The Coca-Cola Company was incorporated in 1892 in Atlanta, Georgia, and came to Japan in 1957. Many experts state that its success here has been due to its ability to customize its strategy for Japan. 

For the most part, Japanese do not drink as much coke as the average American. Because of that, Japan Coca-Cola K.K. has developed original products like “Soukenbicha” and “Aquarius,” which have been a major hit locally.

Naturally, there are pitfalls to customizing and developing original products per country—mainly to do with costs and the lack of a shared identity across country borders. 

This issue is part of a larger ongoing marketing debate regarding how much brands should deviate from the original when customizing their strategies per country. 

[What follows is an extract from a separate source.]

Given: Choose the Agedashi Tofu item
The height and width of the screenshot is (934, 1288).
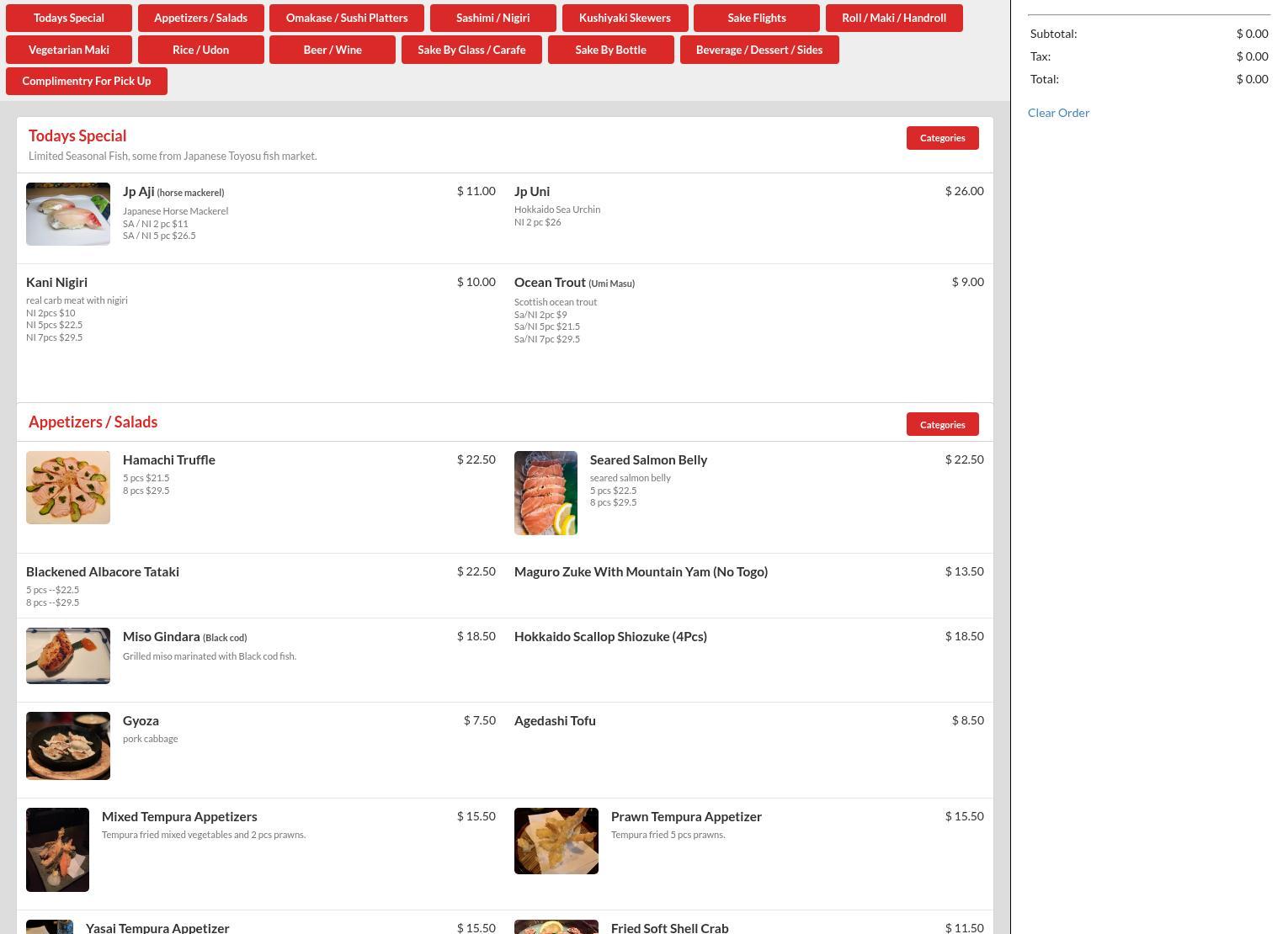Looking at the screenshot, I should (x=555, y=720).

It’s a complex issue with no clear answers, but Coca-Cola Japan tentatively stepped out to develop Remondo, a chuhai, which is a popular alcoholic beverage featuring shochu or vodka and carbonated water. 

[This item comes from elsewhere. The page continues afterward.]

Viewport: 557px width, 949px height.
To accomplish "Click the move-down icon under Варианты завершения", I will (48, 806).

Case Study #2. Japan Coca-Cola K.K.
Image: Nikkei.com

Despite initial doubts by business strategists, sales of Remondo soared

Japan Coca-Cola K.K.’s Remondo still has a ways to go to achieve as much success as the senpais of chuhai, Santory or Kirin, but the results were sizable enough to catch the attention of Coca-Cola America, and in March 2021, Coca-Cola America released their own 4.7% alcoholic beverage

Although the reviews of the new alcoholic beverage in America were a bit underwhelming, Japan’s strategy worked for its Japan market as chuhais do not require specialized brewing methods, and they were able to apply their existing skills of making softdrinks without too much expenditure on new equipment. 

Another deciding factor was that Japan Coca-Cola K.K. successfully leveraged their brand name to attract enough media attention to their move to alcoholic beverages and raised awareness of the new product before its release. On-point consumer segment targeting and pricing were also factors attributed to its success.

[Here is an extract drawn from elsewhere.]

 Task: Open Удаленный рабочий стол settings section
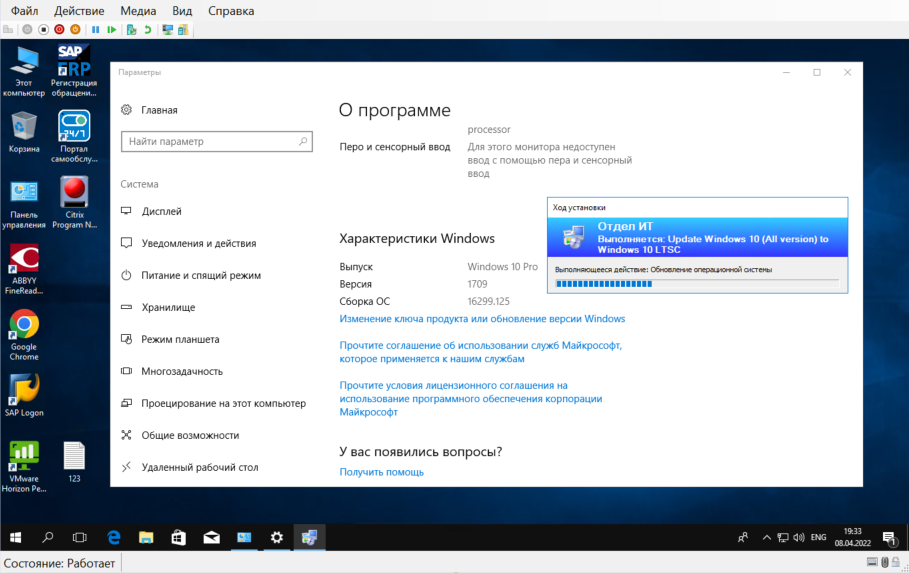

Key takeaways: Customizing strategies and creating original products that fit the country/market was key to success for Japan Coca-Cola K.K.

Case study #3. ZARA

Zara is a Spain-based fast fashion brand founded in 1975, entering the Japanese market in 1997. Zara owes its success to upholding its high quality, keeping the prices reasonable, and maintaining rapid turnaround. 

According to Japan External Trade Organization (JETRO), Zara’s business model is a success story. “It takes less than 4 days for a shipment to reach Tokyo from the logistics center in La Coruña, and in addition, shipments are sent in exactly the amounts needed twice a week. Japanese customers account for the highest rate of repeat business among Zara clientele in all countries.”

Other points leading to Zara’s success in Japan have to do with its overall brand strategy, outlined by Martin Roll in “The Secret of Zara’s Success: A Culture of Customer Co-creation.”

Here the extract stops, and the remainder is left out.